_BAHAN YANG DISEDIAKAN_
━━━━
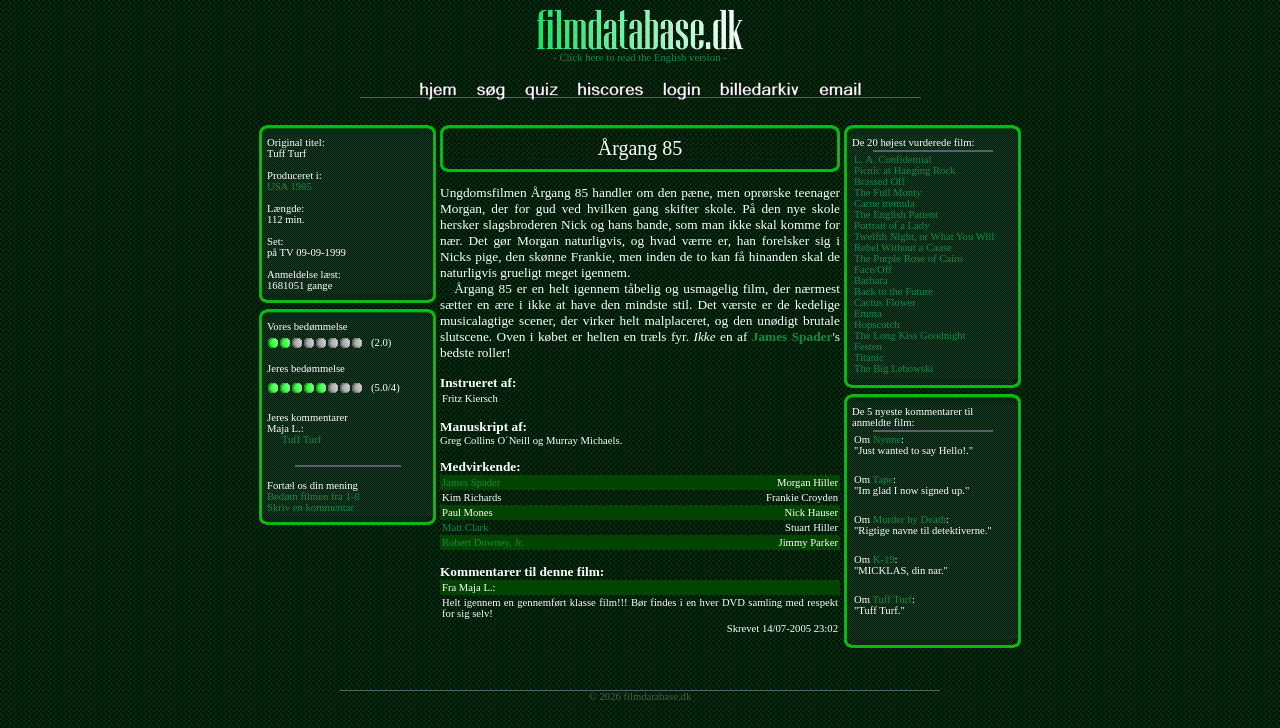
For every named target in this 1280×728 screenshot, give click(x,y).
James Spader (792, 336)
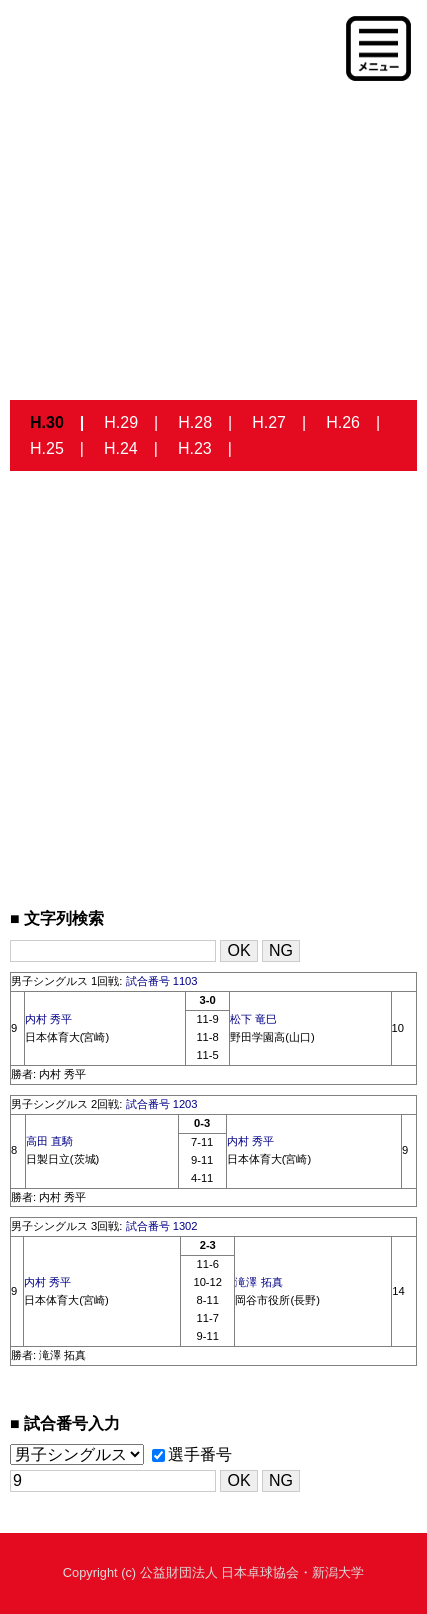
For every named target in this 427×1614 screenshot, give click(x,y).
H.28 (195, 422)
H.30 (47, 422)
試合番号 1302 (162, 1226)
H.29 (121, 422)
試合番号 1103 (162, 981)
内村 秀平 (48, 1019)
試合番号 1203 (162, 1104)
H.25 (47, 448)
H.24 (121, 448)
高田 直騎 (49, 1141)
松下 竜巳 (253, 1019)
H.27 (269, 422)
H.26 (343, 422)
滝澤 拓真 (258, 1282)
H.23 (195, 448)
━━━━
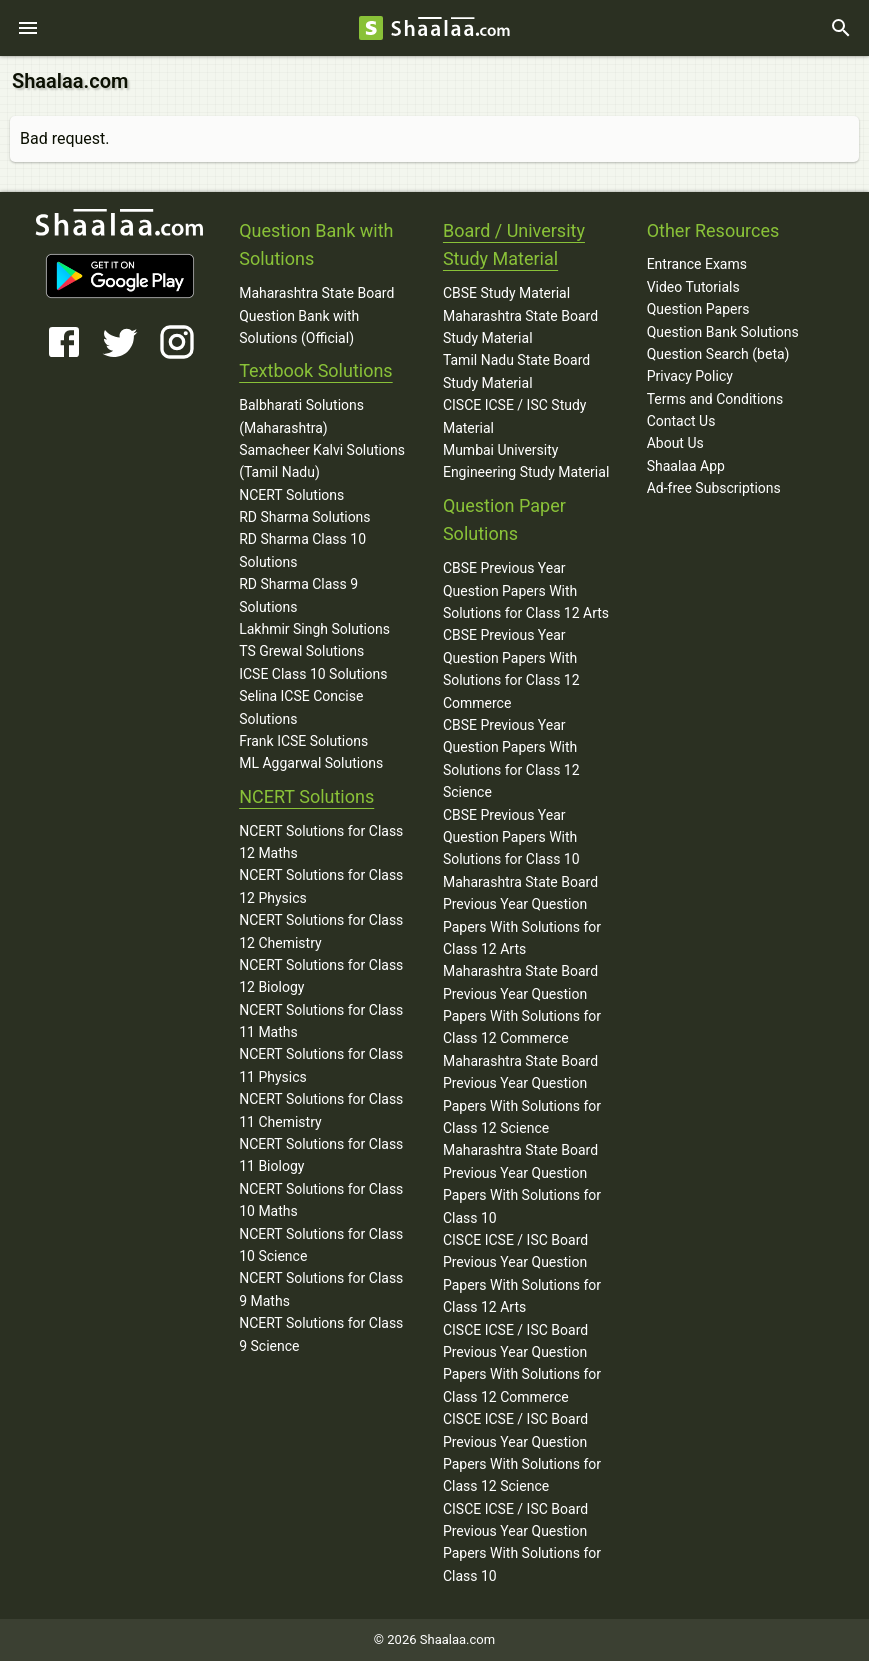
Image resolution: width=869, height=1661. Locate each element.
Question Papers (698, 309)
━━━━
_PETUNJUK LATIHAN_
Tulis ulang hanya baris-baris mulai dari baris yang memuat "For every named target in this 1280×728" dan berakhir pada baris yang memuat "滝澤 拓真 (258, 1282)", dengan "screenshot" diganti menjadi "image" dan bagian lain tidak diubah. Gambar tidak perlu dimasukkan ke dalam jawaban.

_JAWABAN LENGKAP_
For every named target in this 1280×728 image, give click(x,y).
James Spader (792, 336)
For every named target in this 427×1614 image, give click(x,y).
H.28 (195, 422)
H.30 (47, 422)
試合番号 1302 (162, 1226)
H.29 (121, 422)
試合番号 1103 (162, 981)
内村 秀平 (48, 1019)
試合番号 1203 (162, 1104)
H.25 (47, 448)
H.24 (121, 448)
高田 直騎 (49, 1141)
松下 竜巳 (253, 1019)
H.27 (269, 422)
H.26 (343, 422)
滝澤 拓真 (258, 1282)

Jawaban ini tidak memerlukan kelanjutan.